A seguito di un’indagine del Guardian, Google ha rimosso alcune delle sue sintesi sanitarie generate dall’intelligenza artificiale. Il rischio segnalato riguarda l’esposizione degli utenti a informazioni false e fuorvianti, legate in particolare alle condizioni di salute.
Una falsa rassicurazione molto pericolosa
Il problema principale risiede nella semplificazione eccessiva operata dall’IA: i parametri per gli esami del sangue variano notevolmente in base a sesso, età ed etnia, ma il sistema continuava a fornire numeri generici senza il giusto contesto medico. Gli esperti hanno segnalato che questo potrebbe spingere gli utenti a fidarsi dei risultati rassicuranti, ignorando la necessità di cure mediche o controlli specialistici. Un portavoce di Google ha dichiarato: “Non commentiamo le singole rimozioni all’interno della Ricerca. Nei casi in cui le Panoramiche IA manchino di contesto, lavoriamo per apportare miglioramenti ampi e interveniamo in base alle nostre policy dove opportuno”.
In risposta a questa scoperta, Google ha rimosso le panoramiche IA per alcune richieste specifiche, come “intervallo normale per test del fegato”. Nonostante ciò, il British Liver Trust denuncia che il problema è ancora presente. È sufficiente modificare leggermente la domanda per ottenere esattamente gli stessi risultati, con gli stessi errori – ad esempio usando acronimi come “LFT reference range” -.
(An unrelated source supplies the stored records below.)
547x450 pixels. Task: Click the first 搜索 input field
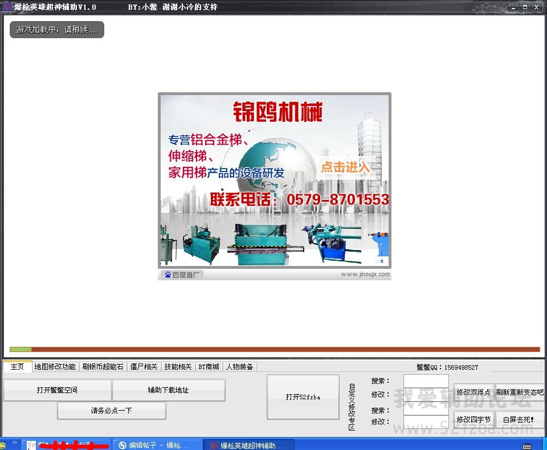click(x=426, y=381)
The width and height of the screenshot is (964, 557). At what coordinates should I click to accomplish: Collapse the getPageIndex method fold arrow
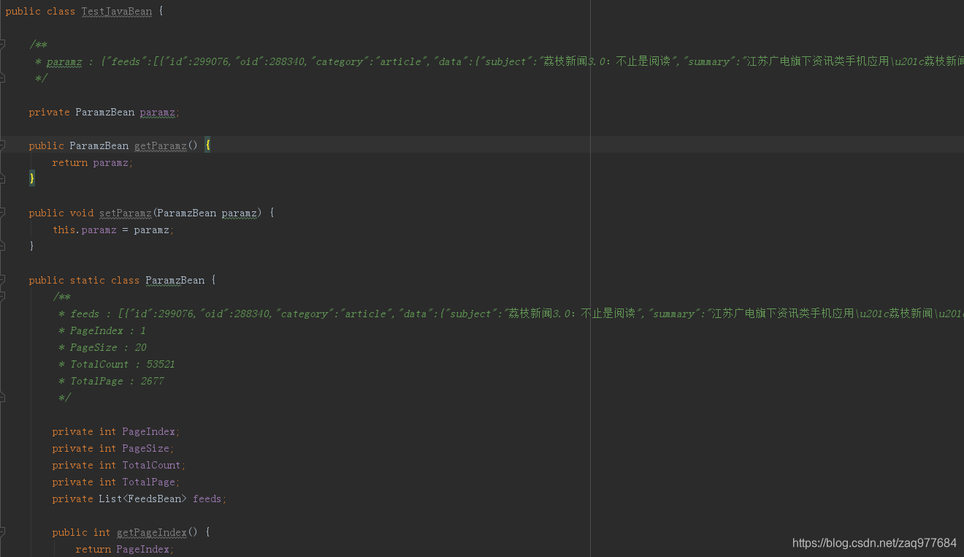click(x=3, y=532)
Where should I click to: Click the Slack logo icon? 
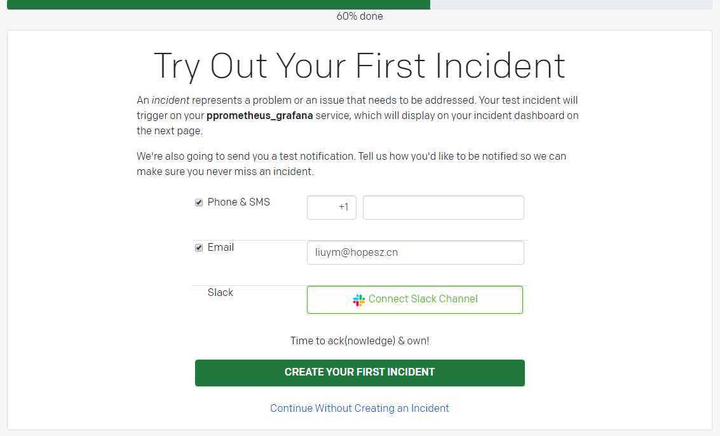click(x=359, y=300)
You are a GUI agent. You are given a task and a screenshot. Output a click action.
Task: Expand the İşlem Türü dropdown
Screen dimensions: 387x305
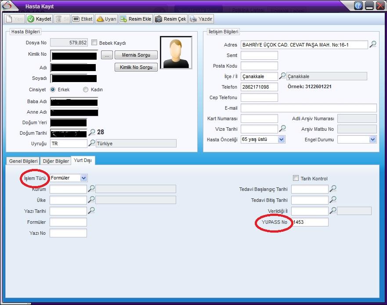tap(83, 178)
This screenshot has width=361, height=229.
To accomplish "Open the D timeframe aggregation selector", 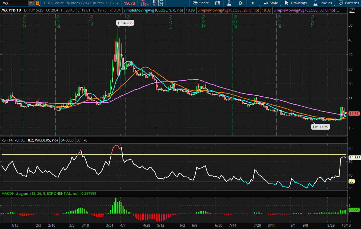I will point(253,3).
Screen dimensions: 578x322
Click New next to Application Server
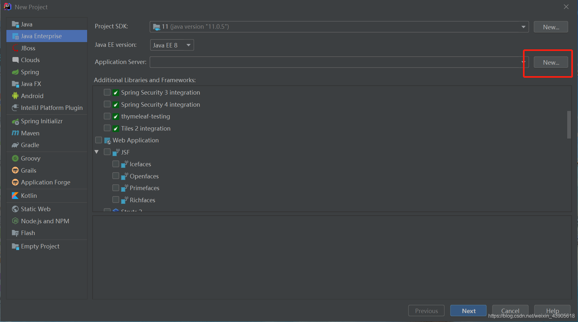[x=551, y=62]
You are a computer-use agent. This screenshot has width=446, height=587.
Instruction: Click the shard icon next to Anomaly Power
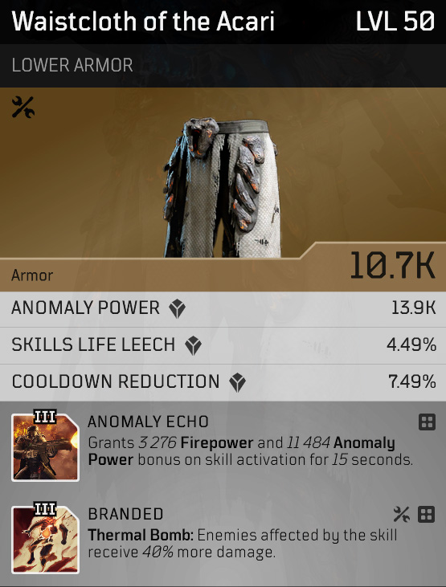[177, 309]
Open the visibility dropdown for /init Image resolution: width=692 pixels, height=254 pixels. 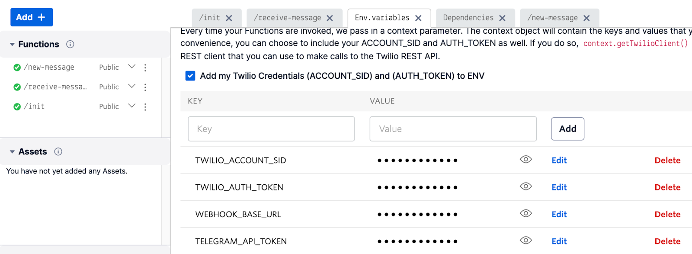tap(132, 106)
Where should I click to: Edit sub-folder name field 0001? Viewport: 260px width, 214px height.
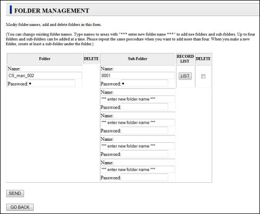[138, 76]
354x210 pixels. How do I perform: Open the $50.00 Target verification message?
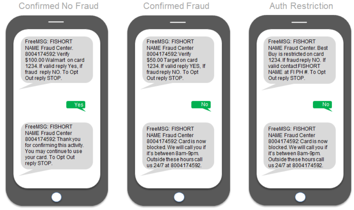(178, 60)
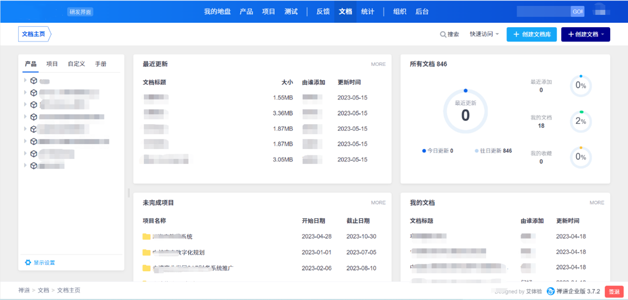Click the last product cube icon in tree
The width and height of the screenshot is (628, 300).
click(34, 166)
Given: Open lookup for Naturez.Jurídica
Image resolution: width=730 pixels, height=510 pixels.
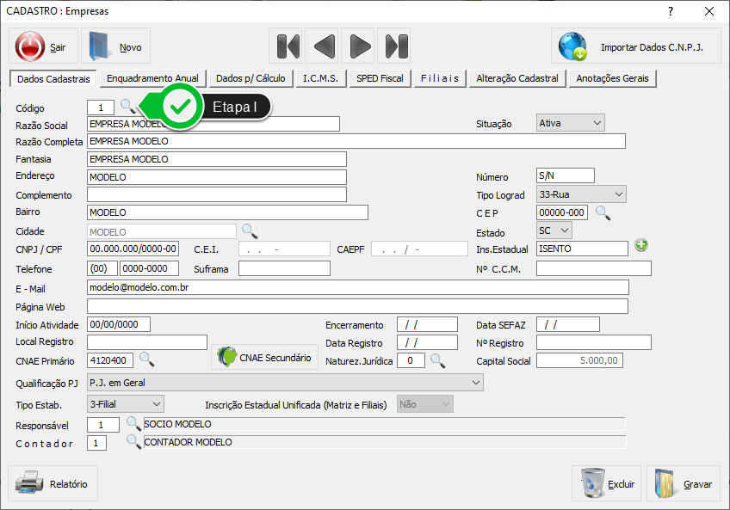Looking at the screenshot, I should pyautogui.click(x=437, y=360).
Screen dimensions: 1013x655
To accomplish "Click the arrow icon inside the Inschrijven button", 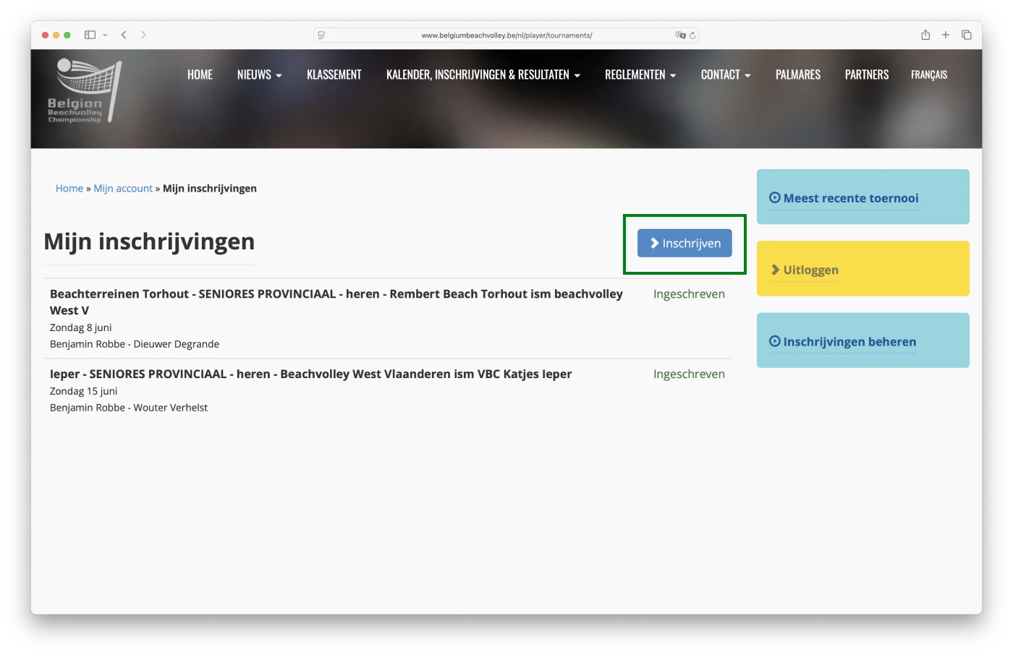I will tap(653, 243).
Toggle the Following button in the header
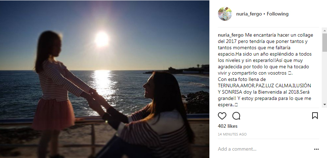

A rischio la salute delle persone
Google ci tiene a sottolineare l’utilità del suo strumento, sostenendo che le sintesi dell’IA si basano su fonti attendibili e invitano sempre a consultare medici. Gli esperti di salute pubblica, tuttavia, si mostrano ancora allarmati. Il problema è che Google sta agendo sui singoli casi segnalati dalla stampa, anziché risolvere il problema strutturale delle informazioni mediche generate dall’intelligenza artificiale. Inoltre, pare che vengano forniti dati fuorvianti in altri argomenti oltre la funzionalità epatica, come il cancro e la salute mentale. L’indagine del Guardian evidenzia come questi strumenti, seppur utili in altri settori, siano ancora completamente inaffidabili per temi critici come la salute e rischino di causare conseguenze gravi sulla vita delle persone. Come sottolineato da Matt Southern, di Search Engine Journal: “Quando l’argomento è la salute, gli errori pesano molto di più.”